2. The organic electro-luminescence display device according to claim 1, wherein the dummy insulating pattern is overlapped with a portion of the seal line area adjacent to the organic electro-luminescence array.

3. The organic electro-luminescence display device according to claim 2, wherein the dummy insulating pattern is overlapped with the seal line area as much as more than ½ of the entire width of the seal line area.

4. The organic electro-luminescence display device according to claim 1, wherein the signal lines are arranged by a narrower distance as it is goes from the seal line area to the organic electro-luminescence array, and the dummy insulating pattern is formed to cover at least one signal line located at the seal line area adjacent to the organic electro-luminescence array.

5. The organic electro-luminescence display device according to claim 4, wherein the dummy insulating pattern is formed to cover more than ½ of the signal lines.
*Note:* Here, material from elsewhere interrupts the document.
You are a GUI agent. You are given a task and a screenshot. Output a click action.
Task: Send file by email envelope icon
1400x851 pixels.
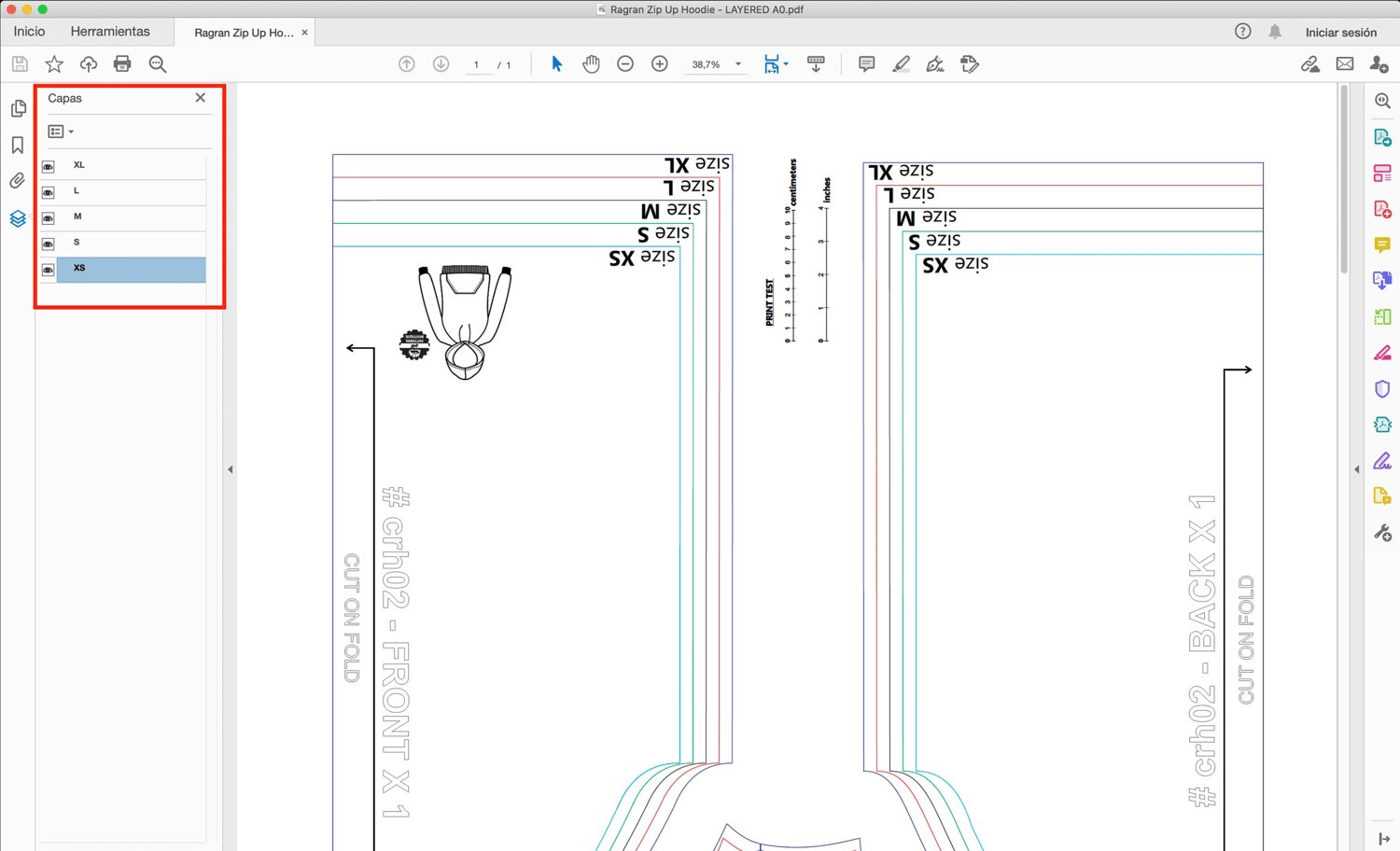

6. The organic electro-luminescence display device according to claim 1, further comprising an insulating film formed on the first electrode to define a light-emitting area, wherein the dummy insulating pattern is the same material as the insulating film.

7. A method of fabricating an organic electro-luminescence display device, further comprising:

forming an organic electro-luminescence array having first and second electrodes crossing each other with having an organic light-emitting layer therebetween;

providing a cap adhered via a sealant to a seal line area;

forming a plurality of signal lines connected to any one of the first and the second electrodes and located on the seal line area; and

forming a dummy insulating pattern to cover any one of the signal lines, wherein a portion of the dummy insulating pattern is formed on the seal line area.

8. The method according to claim 7, wherein the organic electro-luminescence array includes an insulating film defining the light-emitting area by partially exposing the first electrode, and the dummy insulating pattern is simultaneously formed of the same material as the insulating film.